Extracted text:
####################
Ask HN: What to use for fast uploads of GB-sized files? - yread
I&#x27;m working on a SaaS that will allow users to upload large files (I expect 100MB - 5GB). These files are hard to compress. My users will probably be sitting on very good lines - a gigabit link shared for an institution is typical. I probably don&#x27;t want to saturate the whole line.<p>I want to offer fast upload from the browser, so no sFTP&#x2F;rsync&#x2F;...<p>Does anyone have experience in this? I&#x27;ve found resumable.js and tus.io but I couldn&#x27;t find a good comparison between the two. Then there are some cloud services but with my file sizes I would have to get a second mortgage to pay for those.
======
dgarud
Try asking the network admin of your clients network to allocate a max limit -
e.g. in a 4 GBPS line, your application will get max 2 GBPS, so the files keep
uploading but your users wont feel their net is down when someone uses your
app.

------
JoachimSchipper
No experience, but note that Amazon - and presumably other cloud providers -
can allow users to upload directly to the cloud:
[https://docs.aws.amazon.com/AmazonS3/latest/dev/UsingHTTPPOS...](https://docs.aws.amazon.com/AmazonS3/latest/dev/UsingHTTPPOST.html).
####################
Information shown:
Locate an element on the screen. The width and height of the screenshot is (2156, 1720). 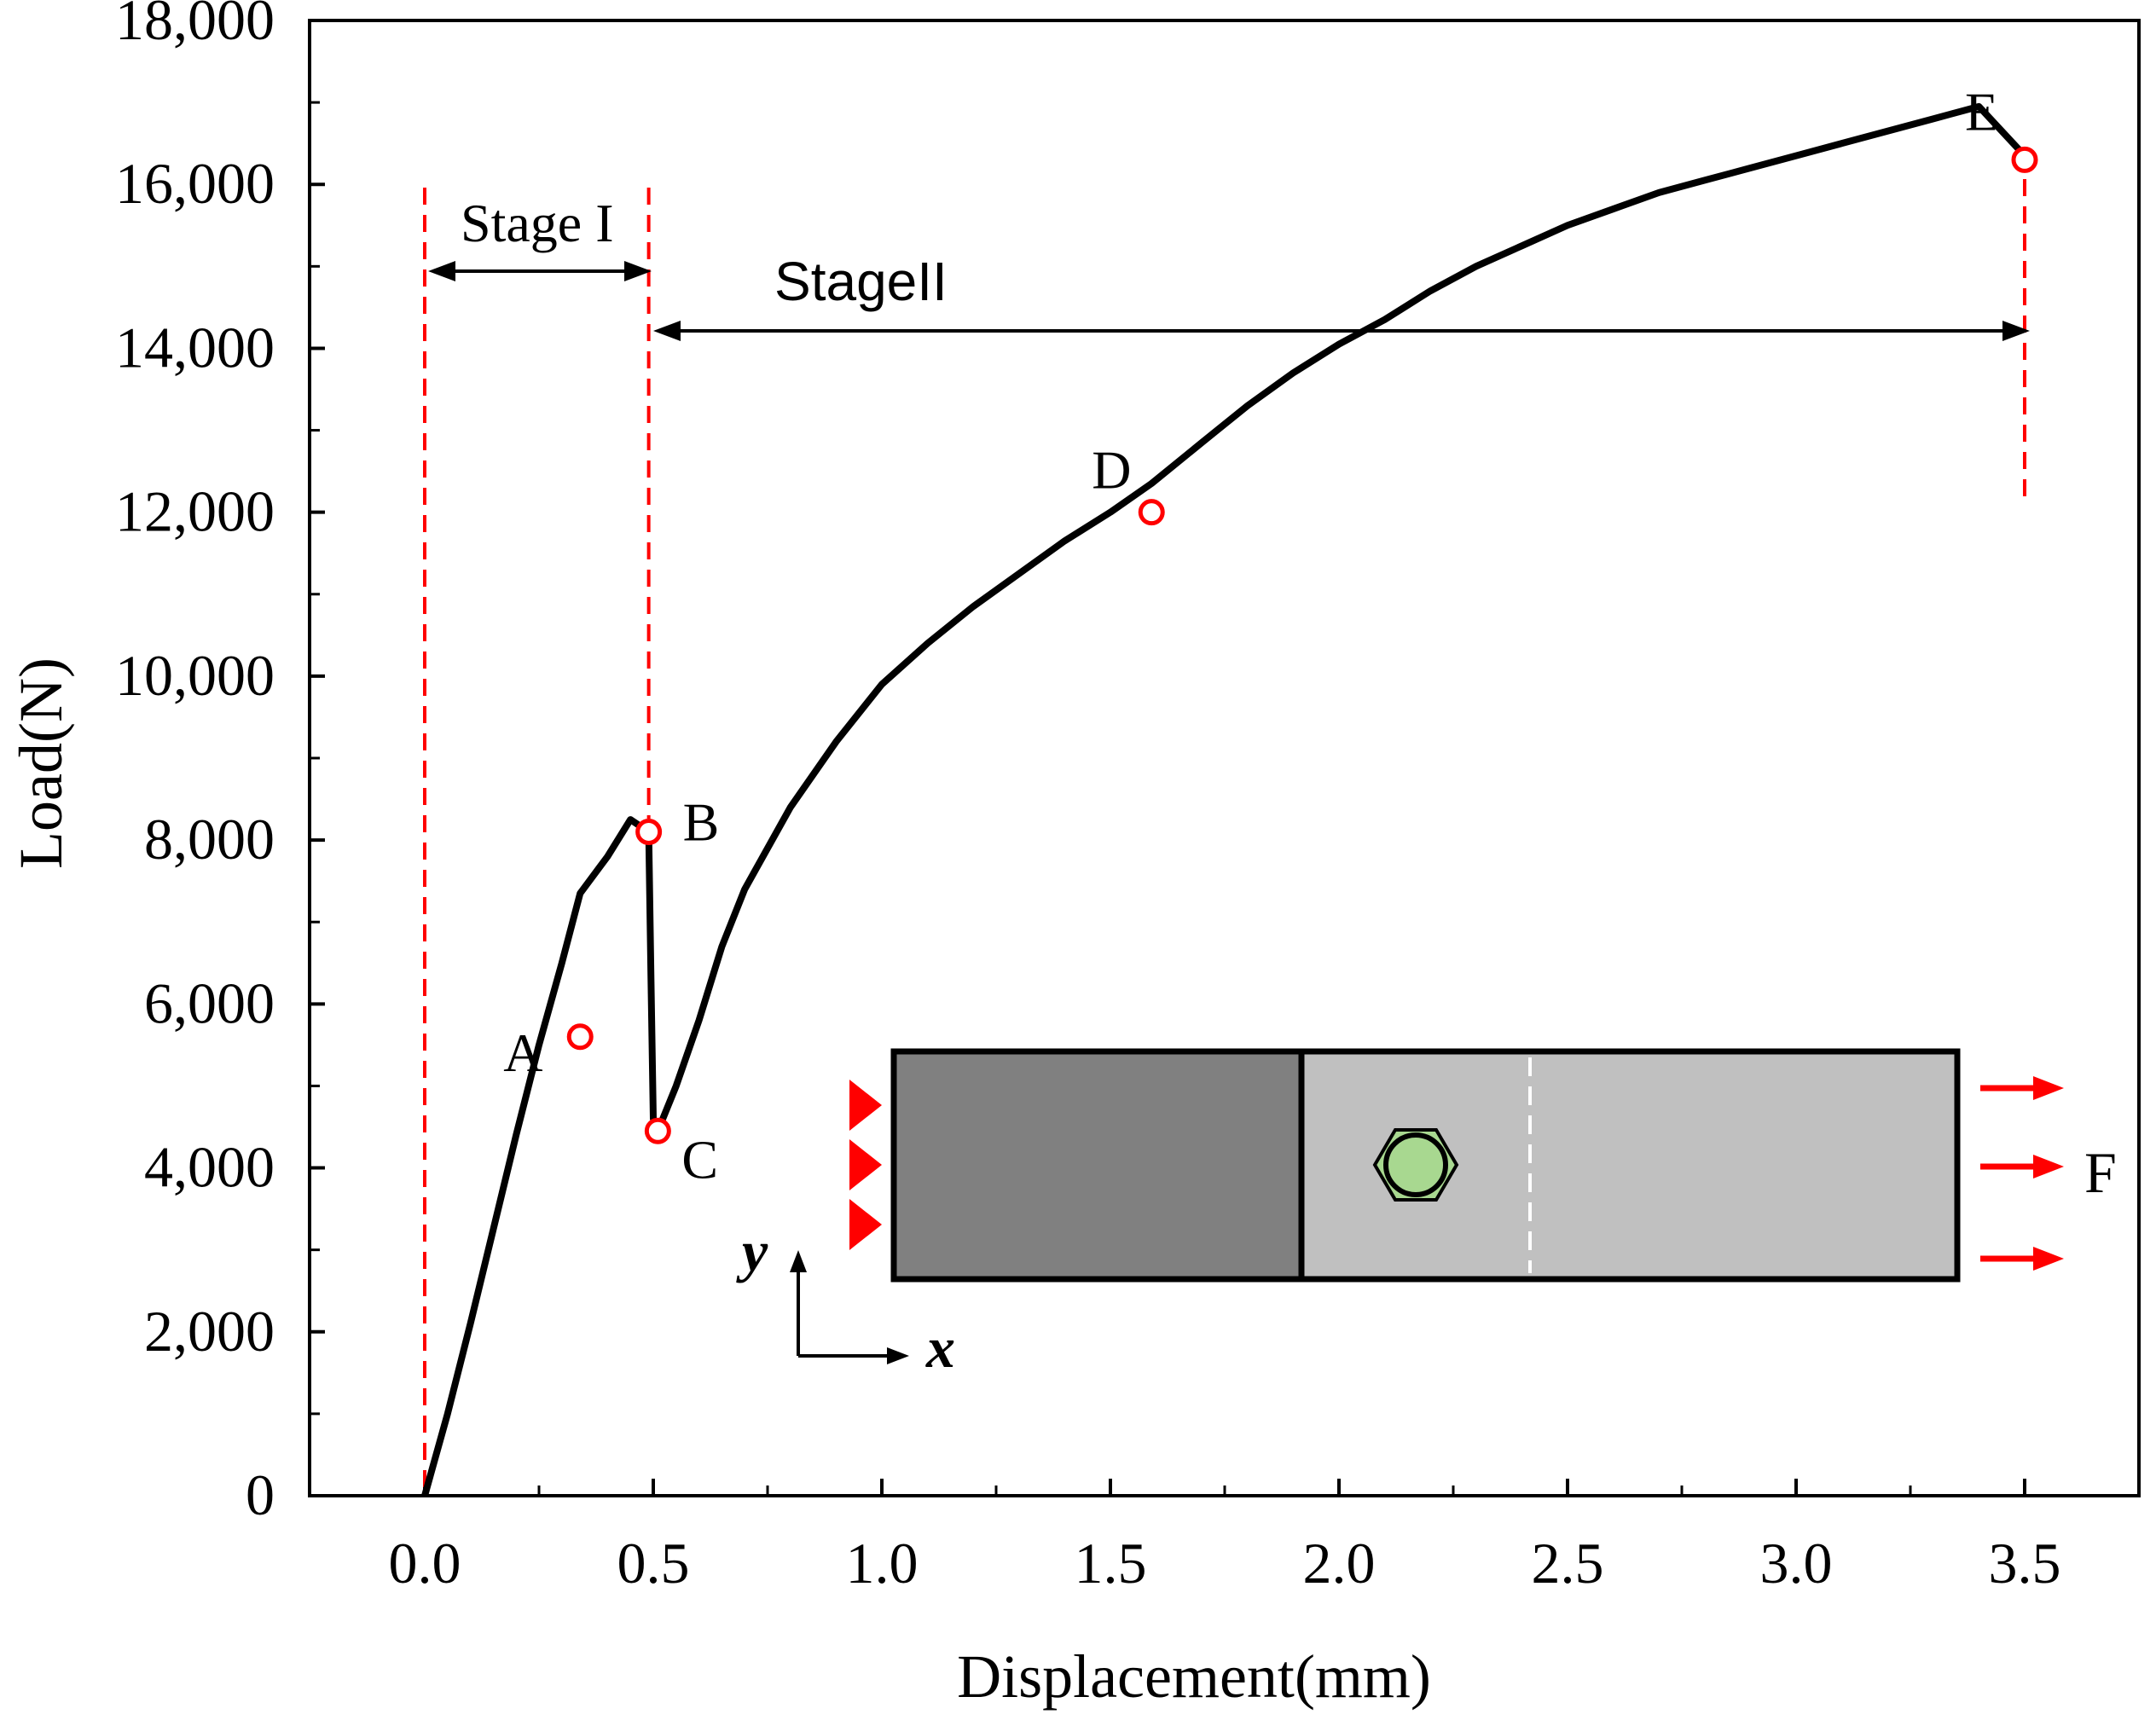
stage1-label: Stage I is located at coordinates (538, 223).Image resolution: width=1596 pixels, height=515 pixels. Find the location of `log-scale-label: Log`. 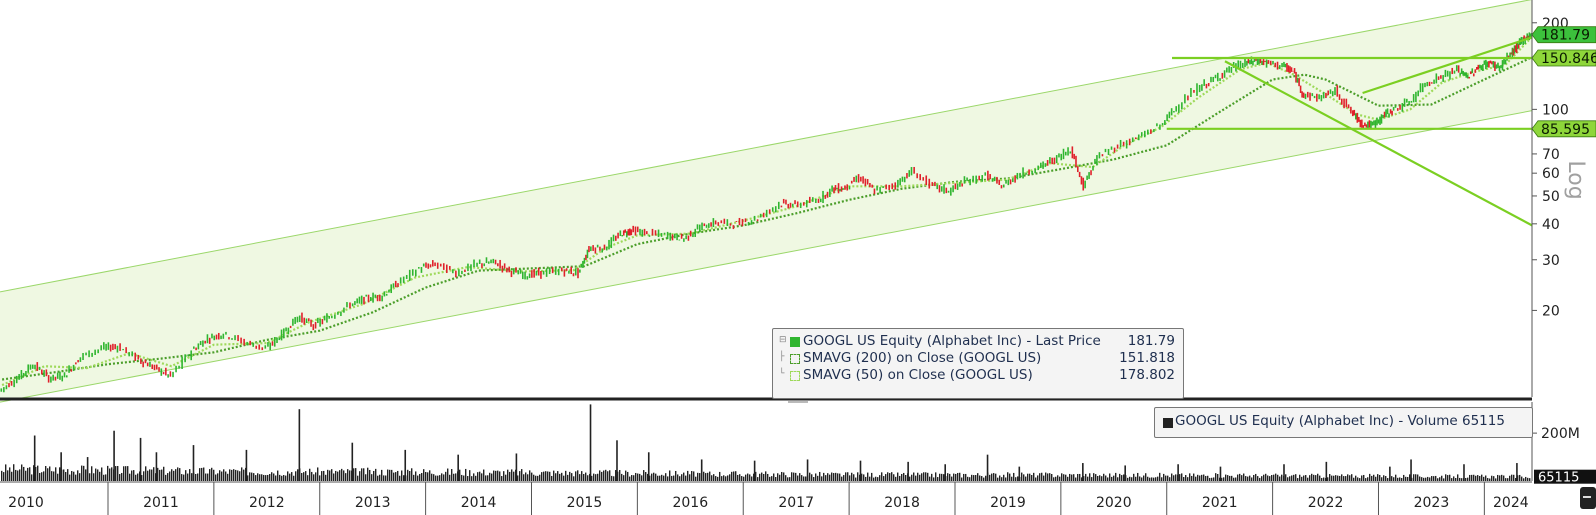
####################
Complete the following:
- a) Print the passage of the large-file upload thread between "Ask HN: What" and "pay for those.", inclusive.
- b) Write what follows in the thread on fast uploads of GB-sized files, picking up after its final line.

Written responses:
- a)
Ask HN: What to use for fast uploads of GB-sized files? - yread
I&#x27;m working on a SaaS that will allow users to upload large files (I expect 100MB - 5GB). These files are hard to compress. My users will probably be sitting on very good lines - a gigabit link shared for an institution is typical. I probably don&#x27;t want to saturate the whole line.<p>I want to offer fast upload from the browser, so no sFTP&#x2F;rsync&#x2F;...<p>Does anyone have experience in this? I&#x27;ve found resumable.js and tus.io but I couldn&#x27;t find a good comparison between the two. Then there are some cloud services but with my file sizes I would have to get a second mortgage to pay for those.

- b)
S3 is not that cheap, but I'd expect uploading to the nearest Amazon
datacenter to be decently fast.

------
WhiteOwlLion
If the sending side can saturate your line, then you want to set a max. Some
providers offer bursting where you can exceed your max for a short period of
time. You can inquire about that. I know some people drop the connection and
re-initiate so they can use burst bandwidth for the entire upload.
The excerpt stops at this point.